Мать зачерпнула в чайную ложку кумушки и в тот момент, когда я должен был вот-вот дотянуться до вожделенного, вылила ее мне в рот. Будто бы я закашлялся и расплакался, но грудь с тех пор больше ни разу не требовал и не брал.

Теперь я иногда и сам шучу, что переход к алкоголю совершился у меня непосредственно от грудного молока.

Потом отшумит застолье… Впрочем, как это отшумит? Ну, поговорят, конечно, степенно и негромко, а может быть, даже песни попоют, но: без теперешнего ора («ах, эта свадьба, свадьба, свадьба пела, и плясала»), но настоящие песни… Тогда многие ведь по-настоящему умели петь, потому что церковь привносила настоящую музыкальную культуру, в церкви вразнобой орать не будешь, там надо именно петь, и мать моя Степанида Ивановна пела особенно хорошо. «Плещут холодные волны», «Вот вспыхнуло утро, румянятся воды», «Что затуманилась, зоренька ясная», «В низенькой светелке», «Стонет сизый голубочек», «Не осенний мелкий дождичек», «Не шей ты мне, матушка», – вот песни, которые пелись у нас в доме.

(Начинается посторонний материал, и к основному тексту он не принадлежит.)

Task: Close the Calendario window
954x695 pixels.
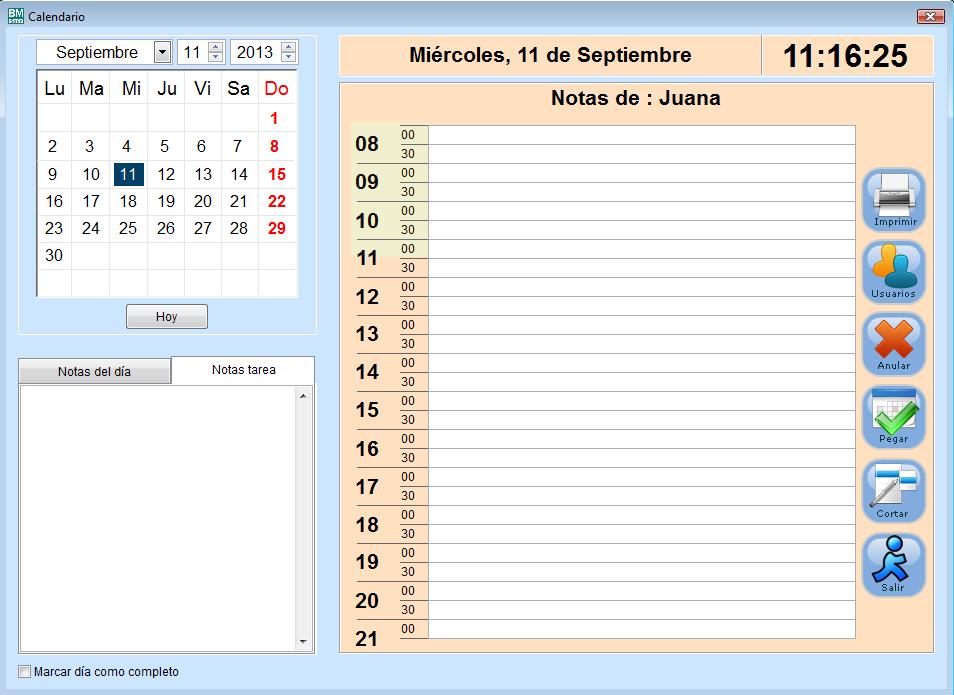Action: tap(929, 16)
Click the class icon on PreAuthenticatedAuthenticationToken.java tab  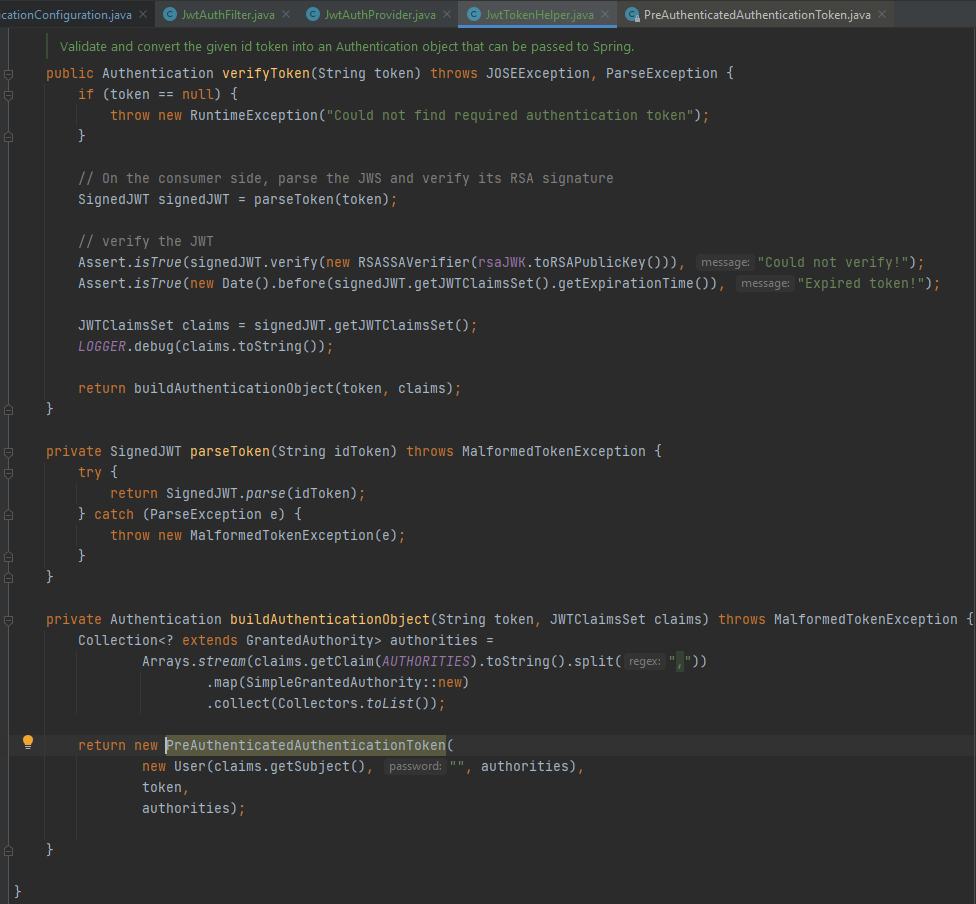[631, 15]
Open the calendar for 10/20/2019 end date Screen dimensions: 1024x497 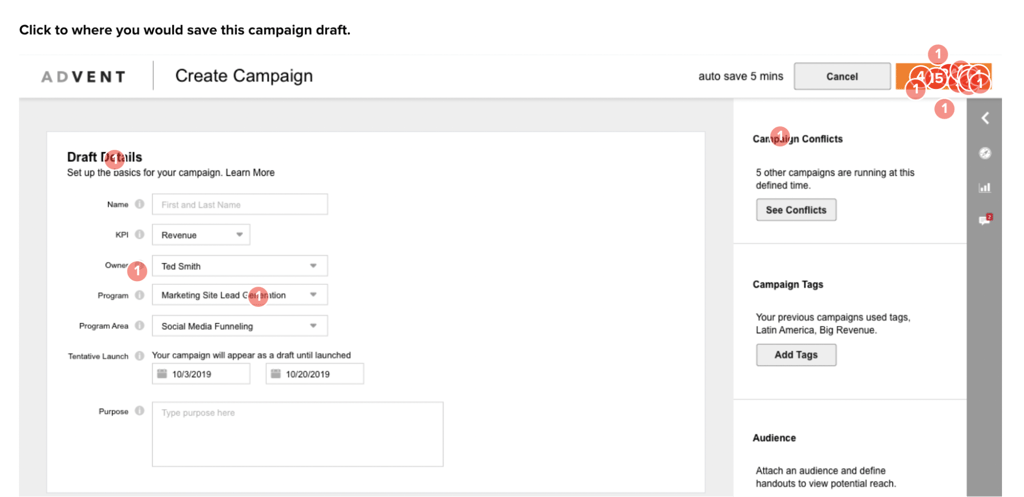276,374
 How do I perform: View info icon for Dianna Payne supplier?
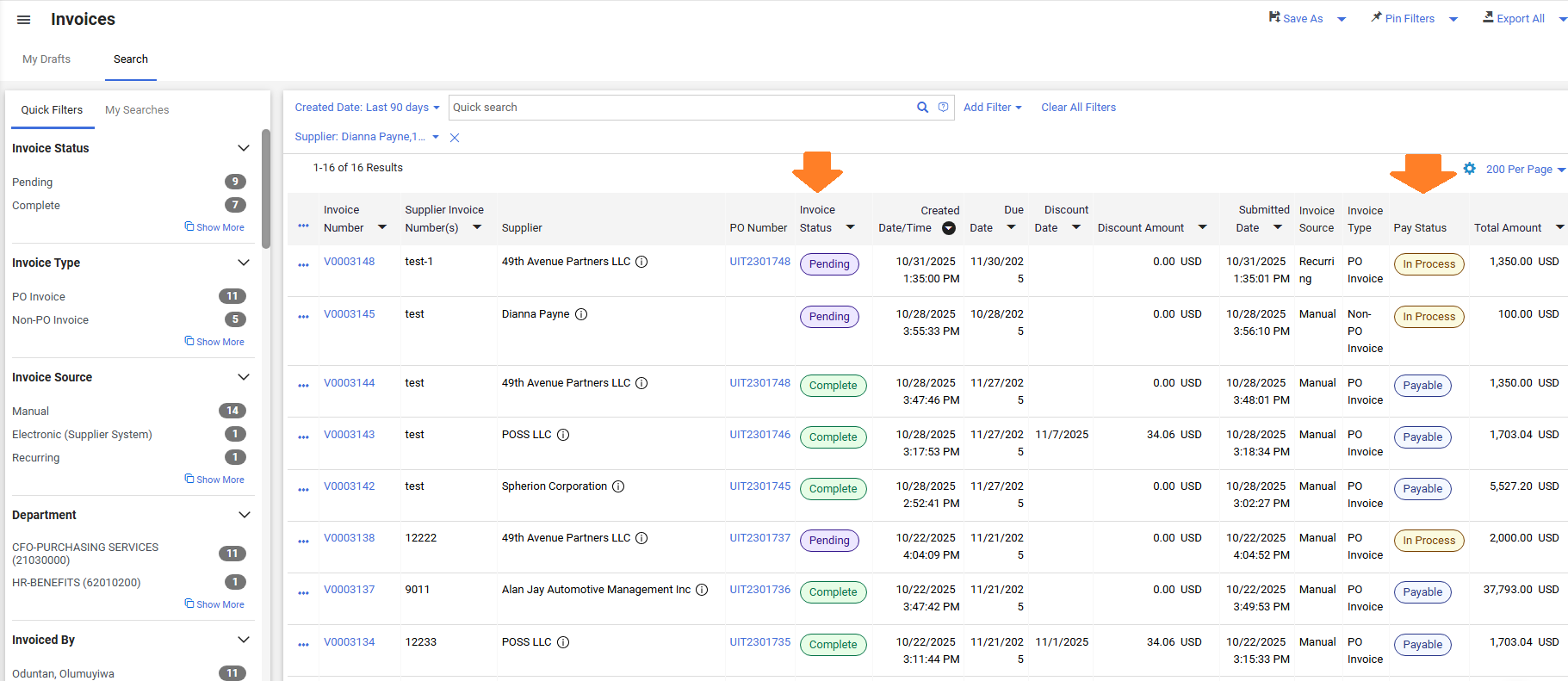[581, 314]
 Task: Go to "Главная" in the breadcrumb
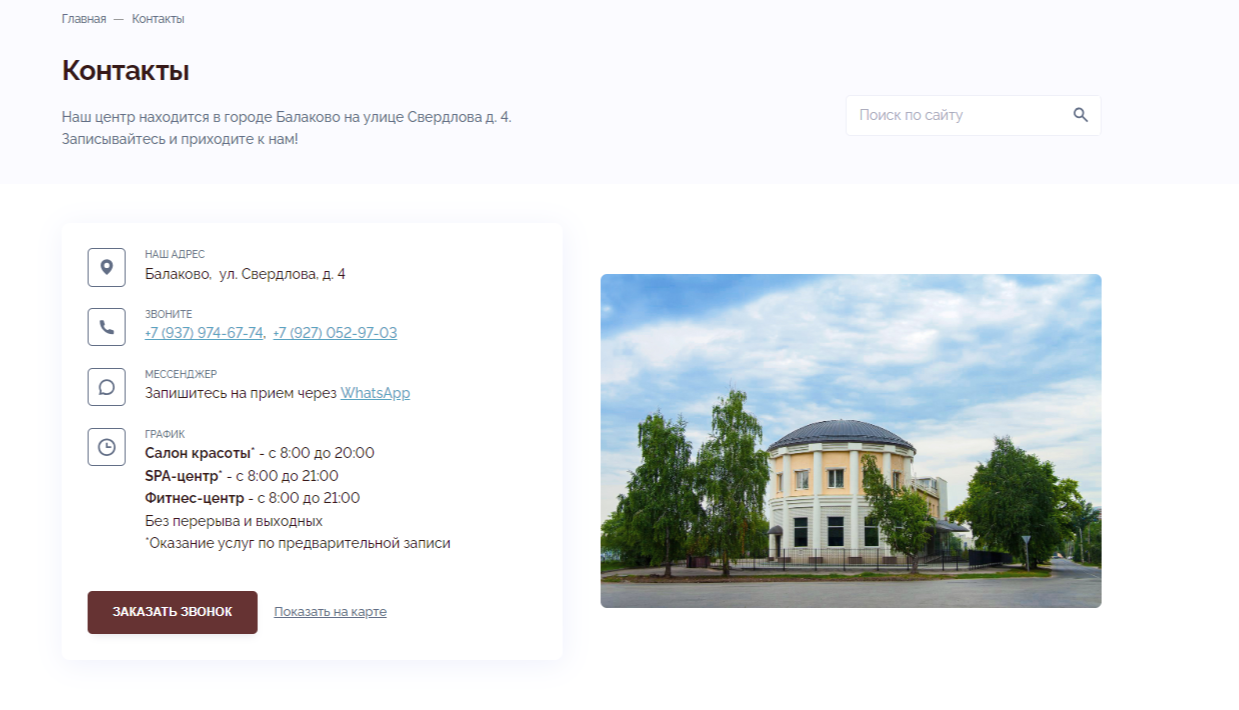tap(83, 19)
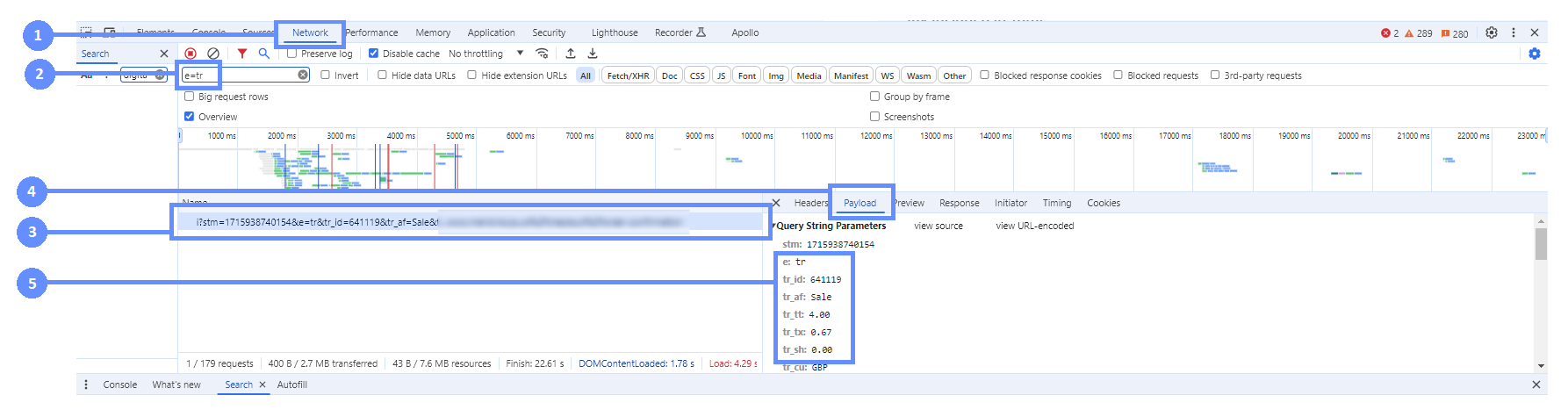Click the view URL-encoded link
The width and height of the screenshot is (1568, 417).
click(x=1034, y=226)
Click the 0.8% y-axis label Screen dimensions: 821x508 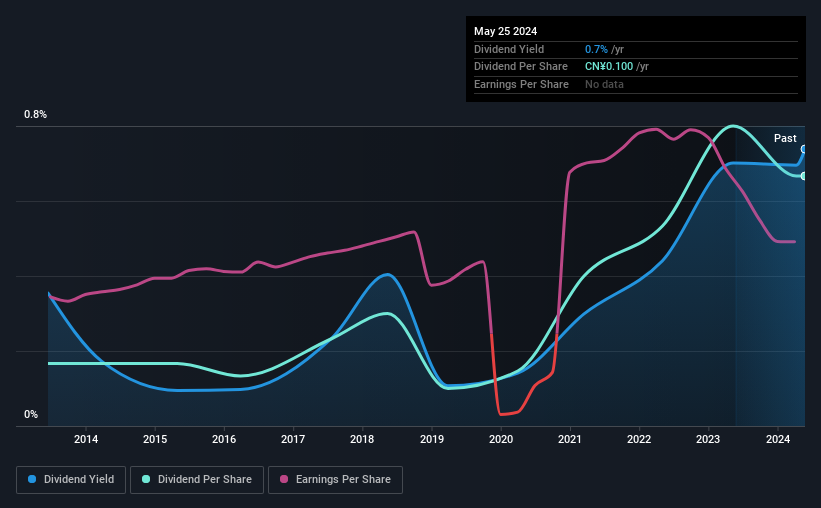pos(36,114)
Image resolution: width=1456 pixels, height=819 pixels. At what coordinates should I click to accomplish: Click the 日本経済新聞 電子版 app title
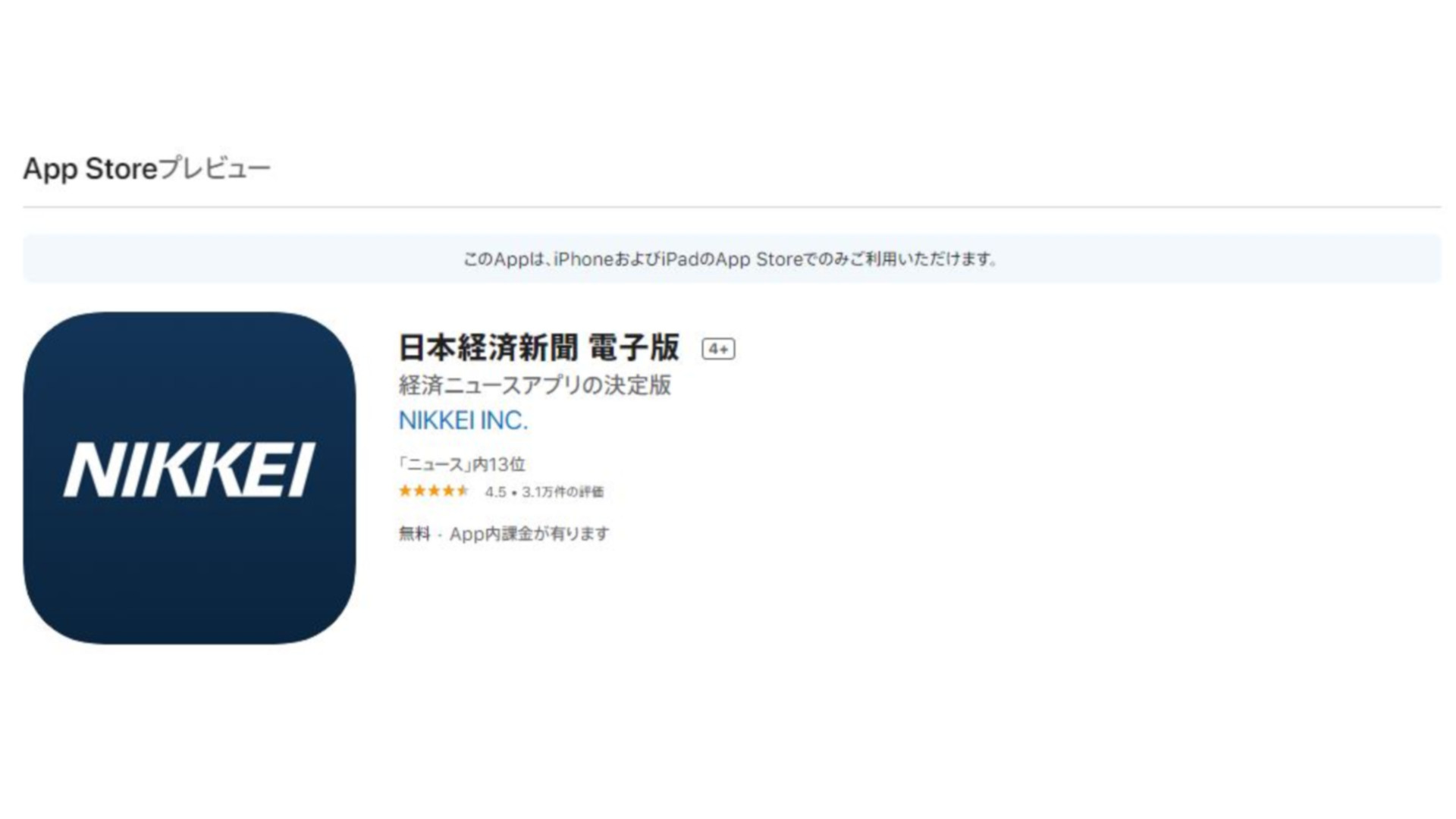pyautogui.click(x=539, y=348)
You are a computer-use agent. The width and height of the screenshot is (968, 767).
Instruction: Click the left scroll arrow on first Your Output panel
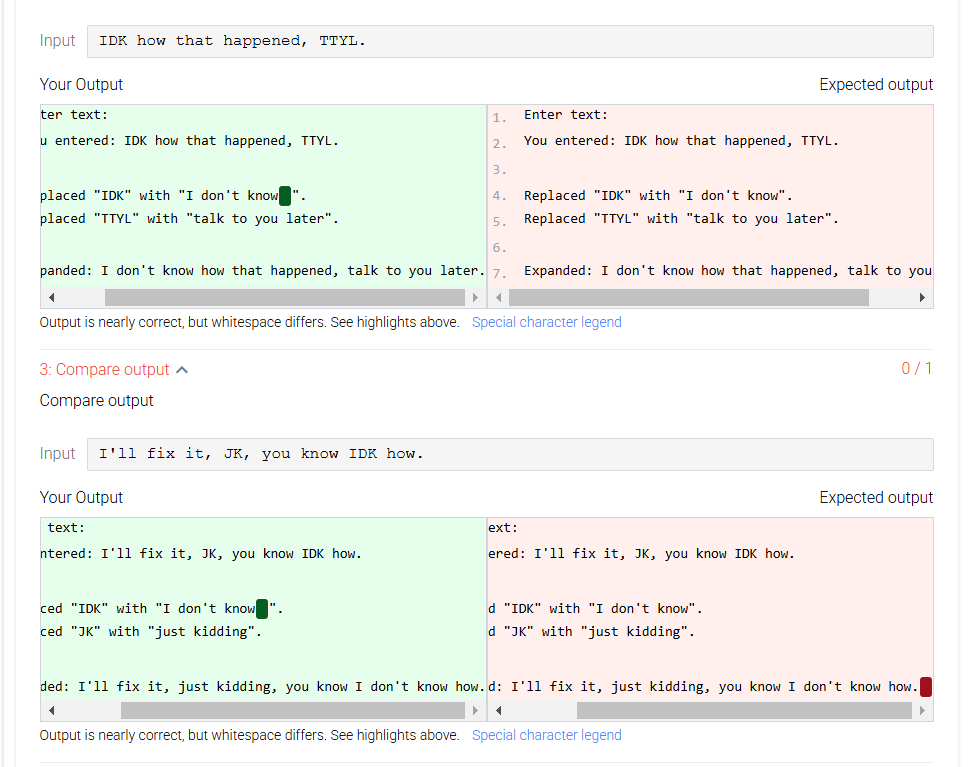[x=51, y=297]
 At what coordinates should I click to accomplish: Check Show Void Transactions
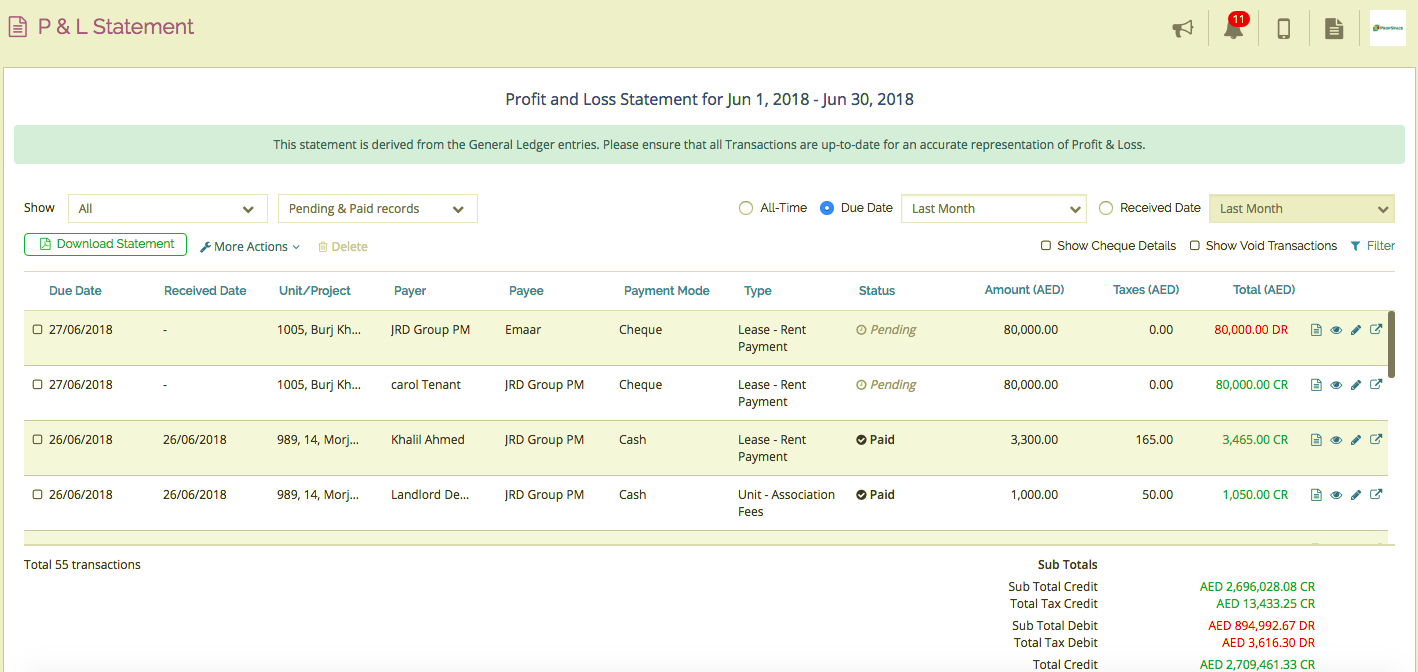pyautogui.click(x=1196, y=245)
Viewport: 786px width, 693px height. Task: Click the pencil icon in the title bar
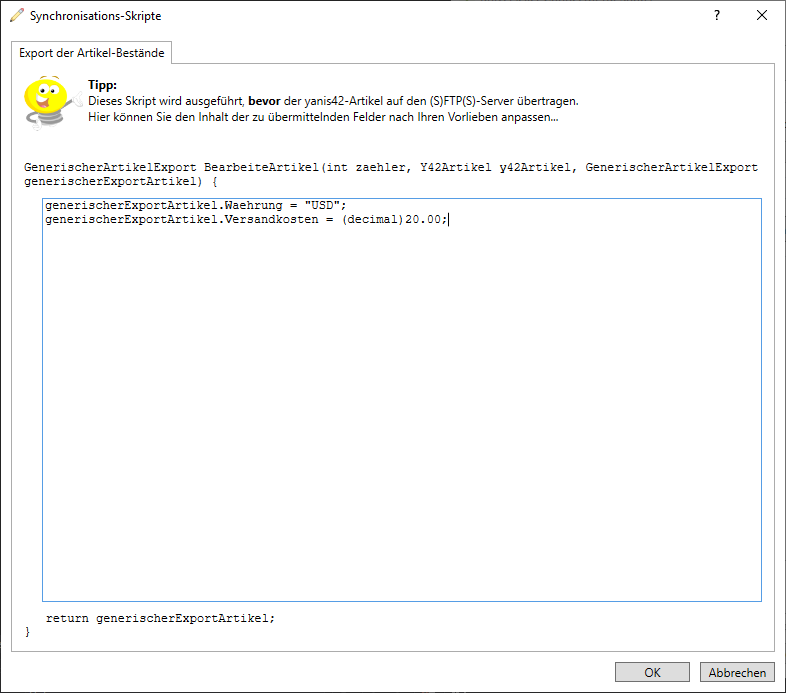pyautogui.click(x=16, y=16)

А потом отшумит, отгомонит застолье, грязную посуду всю унесут вниз, и наверху опять установится благостная тишина. Дед над Библией, с огромной лупой на черенке, да мы с Катюшей над книгами.

Было бы несправедливостью, если бы я стал утверждать, что внизу были только горшки да коровье пойло, охапки дров да квашня, а поэзия вся была исключительно наверху.

Лежа на печке рядом с матерью (в редкие случаи ее досуга), я тоже слушал стихи, но пристрастия у матери с Катюшей были разные. Немного торопливым, немного захлебывающимся голосом, сминая некоторые слова и строки, мать читала мне (наизусть, в отличие от Катюши, вооруженной красивыми книгами) про дядю Власа, бродящего по Руси и собирающего на храмы Божии, дабы замолить грехи, про несжатую полоску ржи и про то, как

Вечер был, сверкали звезды,На дворе мороз трещал,Шел малютка по деревнеПосинел и весь дрожал.Шла старушка той деревней,Увидала сироту,Приютила и согрелаИ поесть дала ему.

На теплой-то печке, когда за окном и правда трещал мороз, в самый раз было воспринять младенческой душе первые уроки состраданья, добра…

Вверху, там где цветы, лампа-«молния» и зеркало с подзеркальником: «Кто скачет, кто мчится под хладною мглой? Ездок запоздалый, с ним сын молодой». Вверху: «Где гнутся над омутом лозы, где летнее солнце печет, летают и пляшут стрекозы, веселый ведут хоровод… Дитя, подойди к нам поближе, тебя мы научим летать, дитя, подойди, подойди же, пока не проснулася мать». Вверху: «Люблю грозу в начале мая, когда весенний первый гром», вверху: «Утро туманное, утро седое»… Внизу, где теплые печные кирпичи под тобой и тараканы шевелят усами из темных углов: «Вот моя деревня, вот мой дом родной, вот качусь я в санках по горе крутой», «Что ж ты спишь, мужичок, уж весна на дворе, уж соседи твои работают давно». Внизу: «Ты все пела, это дело, так поди же попляши». Внизу: «И дают, дают прохожие. Так из лепты трудовой вырастают храмы Божии по лицу земли родной».

Стихи разные, а народ, их породивший, – один, и дом – один, и крыша одна, и я сам – тоже один.